Not that long ago, classrooms were a bastion of tradition in both method and medium but the rapid evolution of digital technology has undoubtedly modernised the way education is delivered to young people. The pace of development is showing no signs of slowing down, so perhaps, ahead of Bett 2018, the world’s largest education technology show held in London next week, the biggest question is what is next on the agenda for classroom technology?
The prediction that the education technology (Edtech) sector is set to reach £129 billion by 2020, as stated in a joint report by London & Partners and EdtechUK, is testament to the widespread adoption across the nation’s schools, HE & FE colleges and universities. There are a multitude of positive examples of how technology in classrooms has benefited both students and teachers. Rather than focusing on the individual products, many of which have become a staple part of the classroom set up, perhaps we should explore how that technology has been used to enhance the overall learning experience and help prepare students to thrive in the working world.
One well documented benefit is the way technology improves engagement and knowledge retention. Integrated into lessons, technology provides different opportunities to make learning more fun and enjoyable. It can bring topics to life and encourage more active participation in the learning process which can be harder to achieve through a traditional classroom environment.
Technology has also helped to create more opportunities for collaboration. An important part of modern learning is about developing the necessary ‘soft skills’ that can be transferred into the workplace. In the last few months, the government has announced a host of new initiatives focusing on higher education and bridging the skills gap. The classroom plays a pivotal role in cultivating the right skills for our future workforce and technology will foster better collaboration, complex problem solving and critical thinking for students.

Problem to work on
Continue the article on classroom technology from the point where it stops.

Supplied information
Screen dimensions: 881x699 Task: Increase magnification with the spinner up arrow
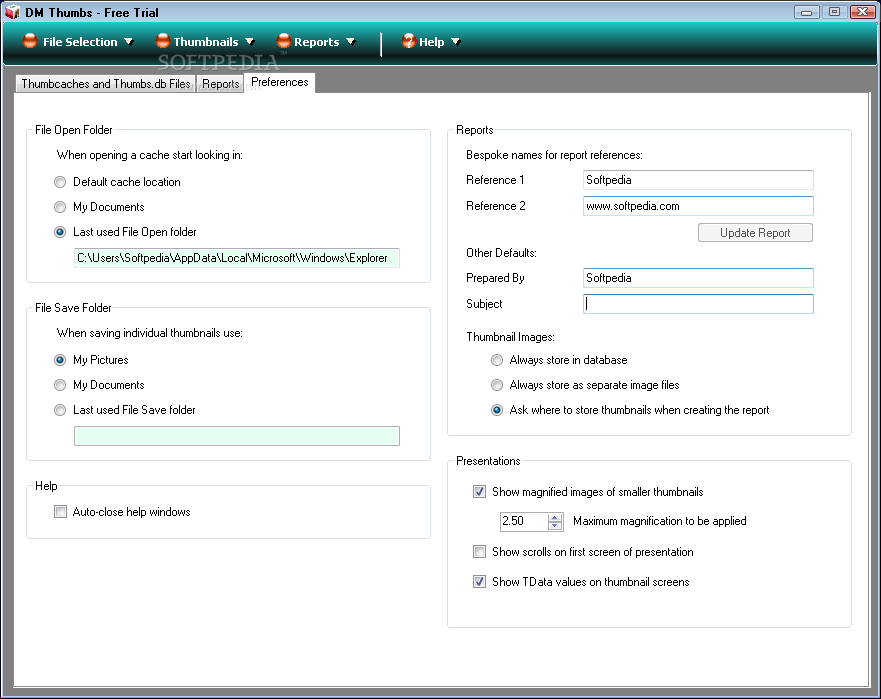pos(555,518)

Solved problem
With so many opportunities and possibilities, 2018 promises to be an exciting year for edtech. Interactivity will form the basis of many technological developments and there is already much hype surrounding areas such as virtual and augmented reality and how it can be used effectively in the classroom. The devices are still evolving, yet there are an abundance of apps and 360 degree videos geared for use in education. Emerging applications such as ‘Google Expeditions’ which allows teachers and students to go on virtual field trips has gained lots of attention in the US and some of the more established headsets such as Oculus Rift are being used in everything from virtual campus tours to special needs education. Specific virtual reality tools are also facilitating learning in specialist subjects, such as architecture and design, with 3D modelling software being trialed in many colleges and classrooms.
There is huge scope for Virtual Reality (VR) in education and it’s not hard to understand why. Seeing, hearing and experiencing a topic rather than simply having it explained from front of class would surely appeal to the majority of students. What’s key for its success is to remove the barriers to adoption. Cost is clearly a significant issue in education and the technology itself needs to be fine-tuned to make set up and general use suitably school-friendly.
During this year’s action-packed events calendar, we are bound to witness some amazing technological firsts for edtech. It is hard to imagine a modern classroom that doesn’t incorporate several elements of technology. ‘Old school’ could literally become a thing of the past, as educators open their classroom doors to the latest engaging and immersive technology for more-rounded, better-skilled students.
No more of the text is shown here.